The most recent chilling example of their success is the Partial Birth Abortion Act passed by Congress and upheld by the Supreme Court. This bill is chilling in that it restricts a doctor’s ability to provide appropriate medical care to his or her patient and endangers the life of real women. These women are mothers with a variety of medical conditions, such as severe preeclampsia, sometimes as a result of carrying a severely deformed fetus with cystic hygroma (a tumor on the back of the neck) or hydrocephaly (in which water compresses the brain so that there is not enough brain left to be compatible with life) so that the fetal head is so enlarged it cannot exit the woman’s body naturally. The fetus itself has no chance for viability. In such cases some abortion procedure is necessary to protect the woman’s life. However, now as a result of this law, the safest procedure is illegal so mothers must be subject to one of two more dangerous procedures, an intacted and/or a hysterotomy, either of which can puncture the mother’s uterine wall or make it impossible for her to carry another child to term. This is a particularly wrenching since many of these late term abortions are of much wanted pregnancies. This tragedy underscores the hyperbole of the Supreme Court majority who had the chutzpah to argue that upholding the ban on partial birth abortion without an exception for the health of the mother protected the mother from remorse over an abortion!

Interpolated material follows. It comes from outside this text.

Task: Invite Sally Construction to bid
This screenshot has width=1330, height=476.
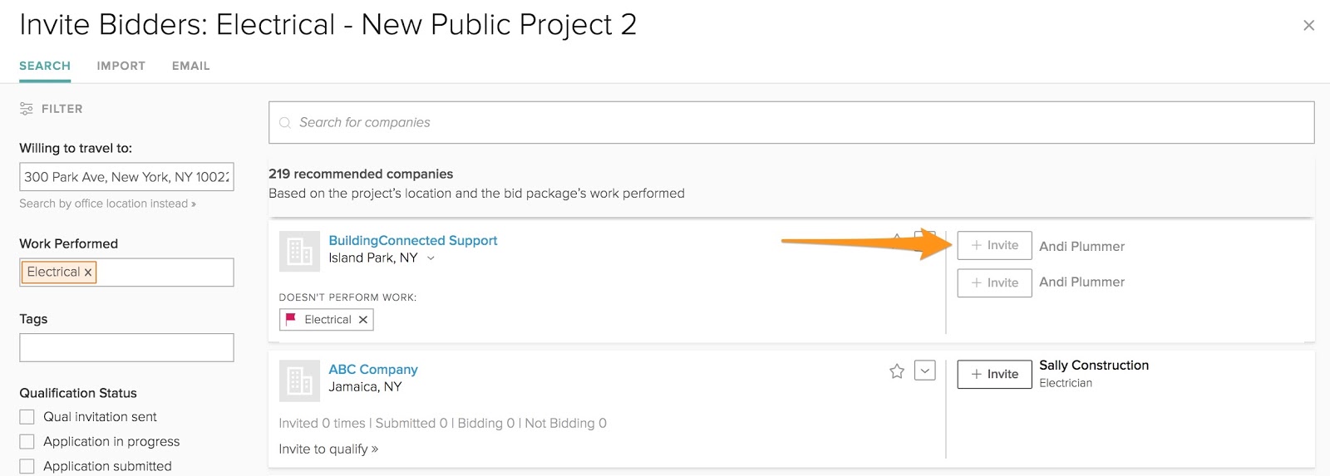Action: click(x=994, y=375)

We do have a moral obligation to protect life: the mother’s life. Only when a fetus is born and reaches the air of the world does it become a nefesh, a living human being. Until then, Jewish law treats a fetus, regardless of how late in term, as a part of its mother’s body, which can be destroyed, if necessary, to protect her life and health.
The problem with the current abortion debate is that the lives of mothers are being sacrificed on the pulpits of the right wing. It is time we took back the bully pulpit.